DNA detection of spinal cord scaffold tissue in Wistar rat
Prepare 1% agarose gel. Take 250 ml flask, add 100 ml TBE buffer and 1 g agarose to the buffer and place in a microwave oven, then heat to dissolve it completely. When the solution is transparent, slightly shake and cool to 60 °C. Prepare the gel of 3–5mm thickness. An amount of 1ul sample buffer (6 × ) and 5 ul DNA sample is mixed, then transferred to the gel sample-filling hole. Observe the movement of the band (blue) after the electrophoresis started. When it moves ~1 cm to the edge of the plate, stop the electrophoresis. The gel is taken out and placed on the top of the ultraviolet X-ray instrument. Turn on the ultraviolet lamp (360 nm) and observe. Pictures were taken using a software of gel imaging system.

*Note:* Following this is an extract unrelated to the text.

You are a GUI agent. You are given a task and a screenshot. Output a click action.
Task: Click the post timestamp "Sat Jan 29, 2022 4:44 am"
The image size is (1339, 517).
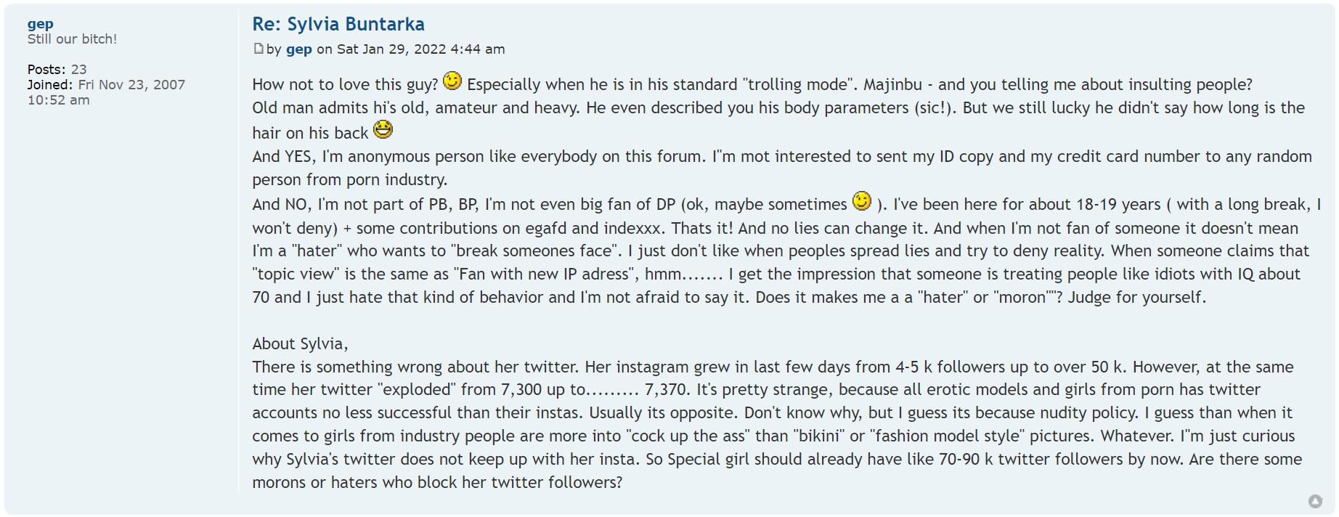420,49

Isolation of rat spinal cord neurons
A Wistar juvenile rat was anesthetized with intraperitoneal injection using 10% chloral hydrate (0.3 ml per 100 g). The state of muscle relaxation and corneal reflex disappearance indicated successful anesthesia. The spinous process and vertebral plate were removed using micro rongeur at T10, and the dura was opened. Anesthetized rats were completely soaked in 75% alcohol solution for 10 min for disinfection, then prone position was taken and fixed in ultraclean table. After skin preparation and regular disinfection, the spinous process and vertebral plate were removed using micro rongeur at T10 and the dura was opened. Carefully wash the blood off the spinal cord tissue. Cut the spinal cord tissue into small pieces and then transfer into sterile centrifugal tube containing 0.25% EDTA trypsin and gently pipette for 15–20 times. Then the tube was put in the incubator under the condition of 37 °C, 5% CO2 for 10 min. In the ultraclean table, 2 ml culture medium containing 10% fetal bovine serum was used to suspend the digestion. Tissue homogenate was filtrated with stainless steel filter. The filtrate was collected in the sterile centrifugal tube. The tube was centrifuged at 1200 r.p.m. for 5 min, discard the supernatant, culture medium containing 10% fetal bovine serum was added to the tube, gentlly pipet, and then made into single-cell suspension. The cell concentration was adjusted to 1 × 106ml−1. The cell suspension was inoculated in cell culture dish, 1 ml in each hole by using 24-hole culture plate, 100 ul in each hole by using 96-hole cell culture plate. Twenty-four hours after culture under the condition of 37 °C, 5% CO2, medium was changed every other day. Three days after culture, cytosine arabinoside was added into each hole to inhibit the proliferation of non-neuronal cells. The growth condition of the neurons was observed every day.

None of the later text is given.